Even the President Emmanuel Macron himself has used One Piece to build a fresh cultural diplomacy between France and Japan, as well as a digital communication towards the French youngsters. Indeed, the President has been trying to convince this new emerging electorate by regularly referring to the manga on SNS. By way of example, he showed off a special original artwork offered by Eiichiro Oda in July 2021 and this illustration was exhibited at the Elysée Palace during European Heritage Days in September 2021. A further example is when he tweeted a picture with a hidden 100th volume of One Piece underneath a stack of books (De Gaulle, Hélène Carrère d'Encausse and Hubert Germain) on January 31st, 2022, when the French government decided to extend the Culture Pass benefits to teens aged 15-17. Following each of these publications, #OnePiece was trending on Twitter. On SNS, Emmanuel Macron also promoted works as Katsuhiro Ōtomo’s manga and film Akira, Hajime Isayama’s manga Attack on Titan, Hiro Mashima’s manga Fairy Tale, and one of the most beloved and punitive Japanese videogames, Dark Souls directed by Hidetaka Miyazaki, after meeting a number of these artists at the occasion of an official visit for Tokyo 2020's opening ceremony in summer 2021.

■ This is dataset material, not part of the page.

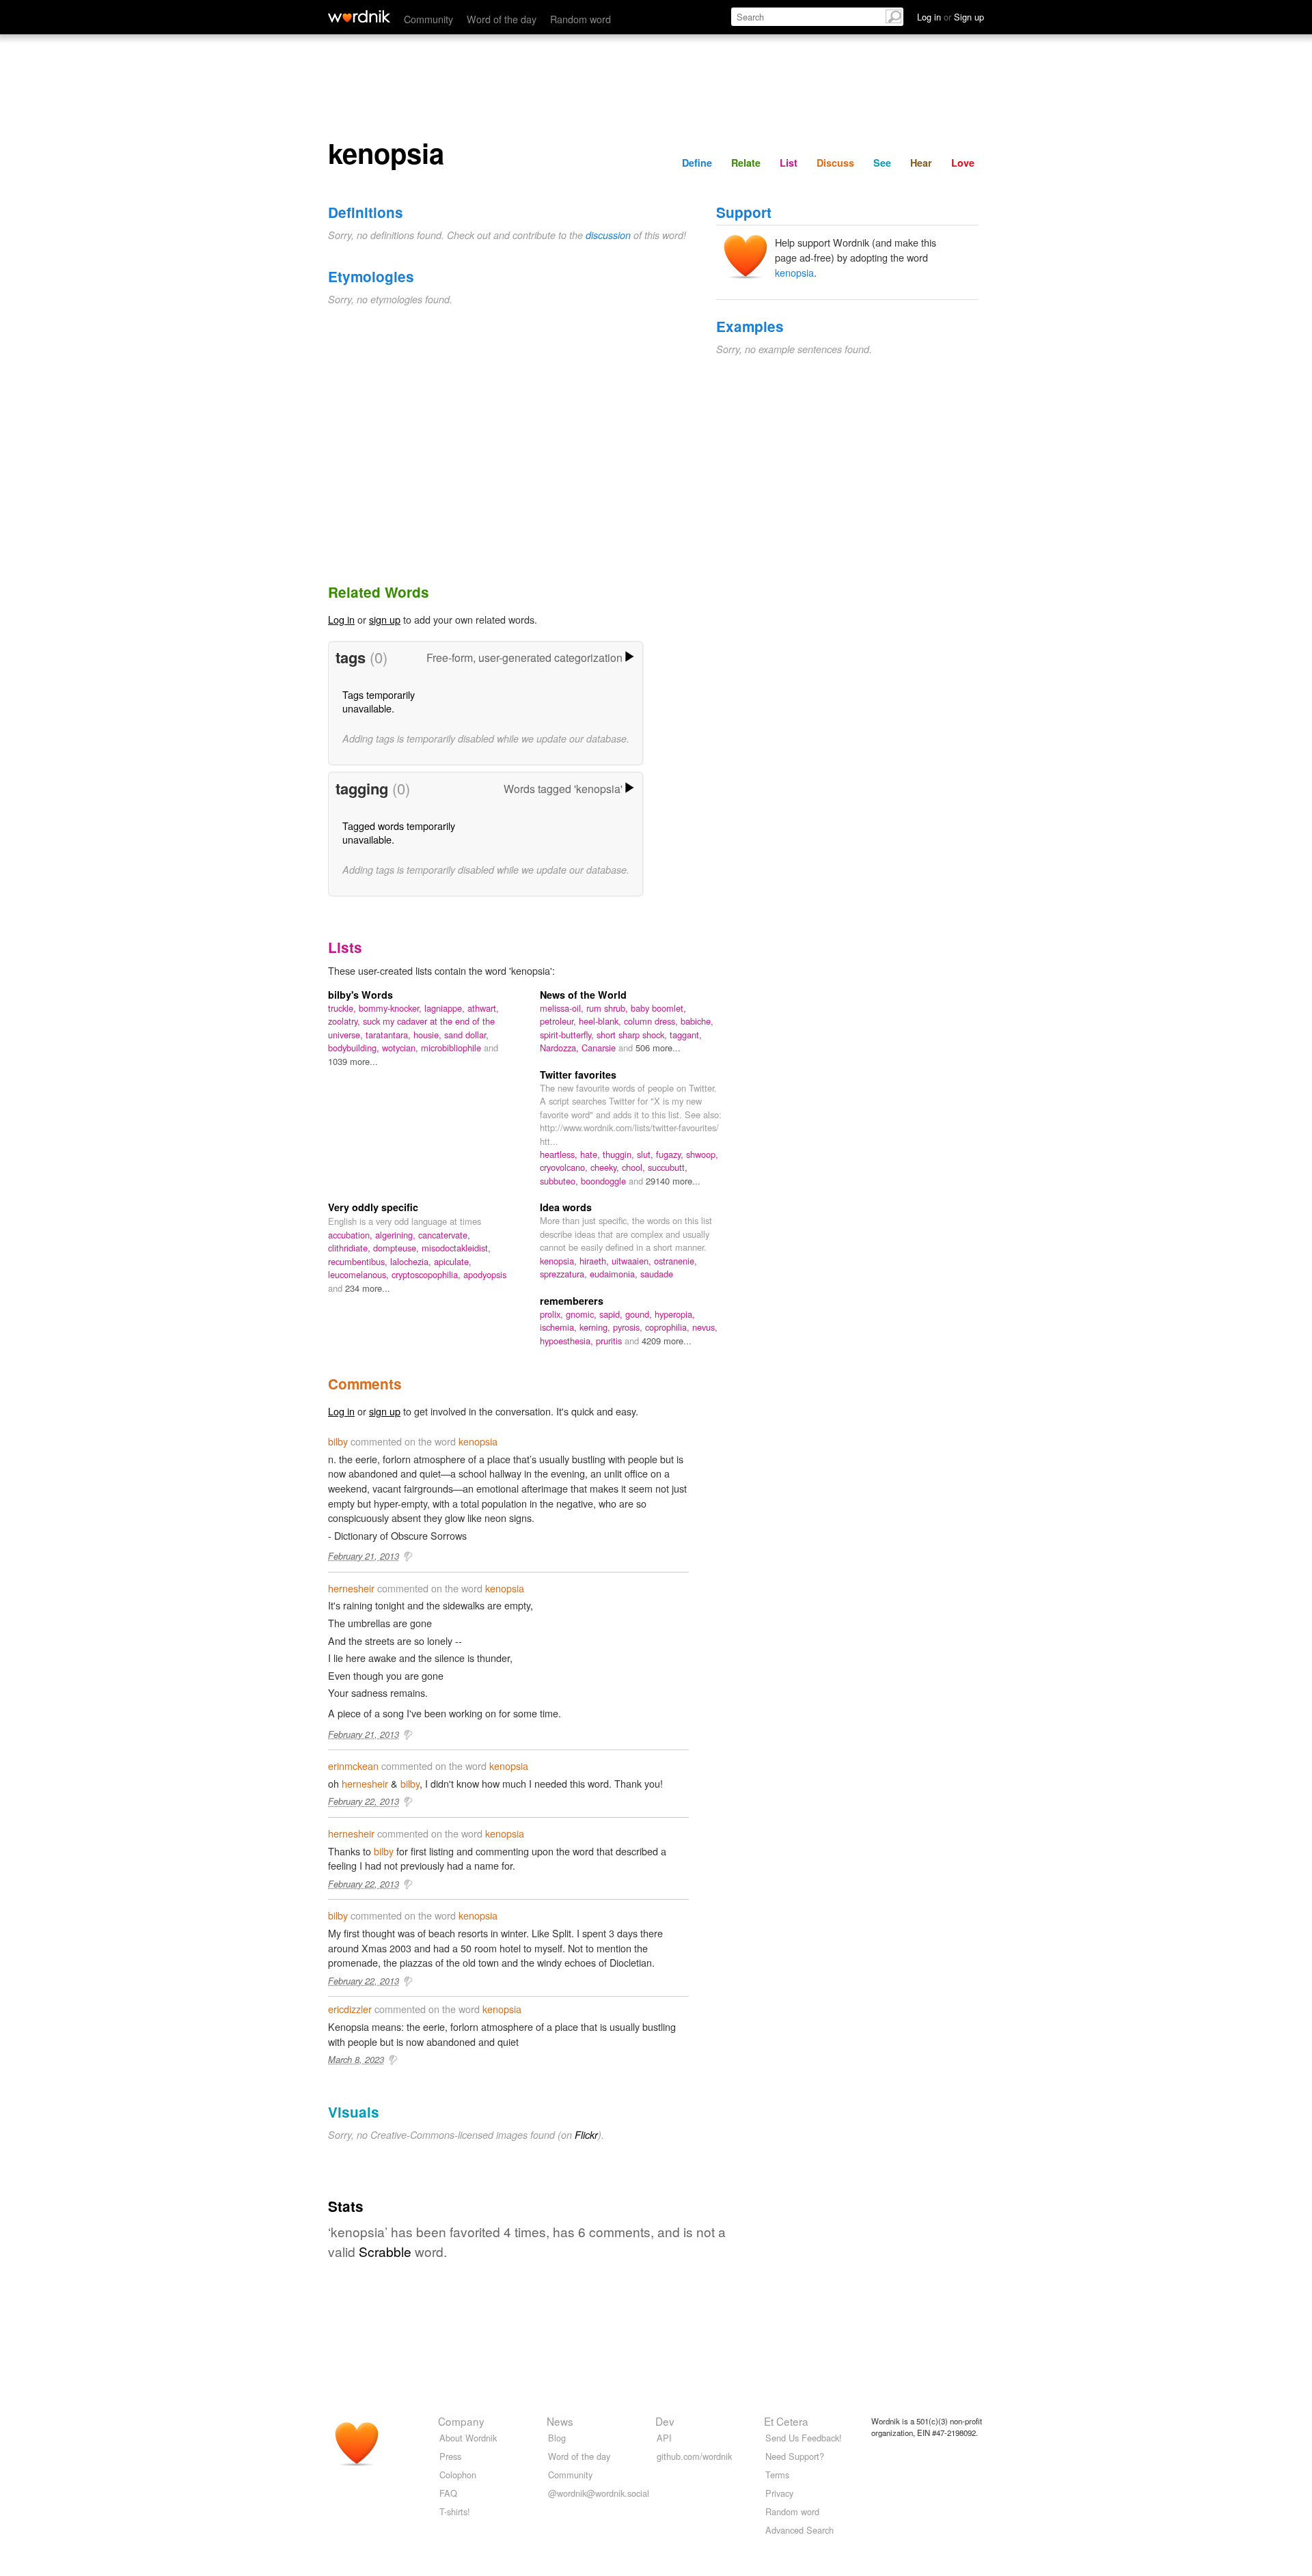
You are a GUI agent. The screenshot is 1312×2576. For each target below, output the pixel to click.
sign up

Undoubtedly, France devotion to manga and anime teaches us two key lessons. First, winning hearts and minds is an indirect process where the legitimacy of one’s culture should be determined by another one. Second, soft power is not a zero-sum game, and benefits of influence are often shared at least by two different countries. By loving and promoting manga and anime, France contributes to Japanese influence as well as its own influence – two of the clearest instances are the Japanese-inspired French manga and the French comics related to manga, as Goldorak published by Kana in October 2021 as a tribute to UFO Robot Grendizer and supported by Go Nagai himself. Finally, there will be as many manga as Franco-Belgian comics at the 50th anniversary of the Angoulême International Comics Festival next January.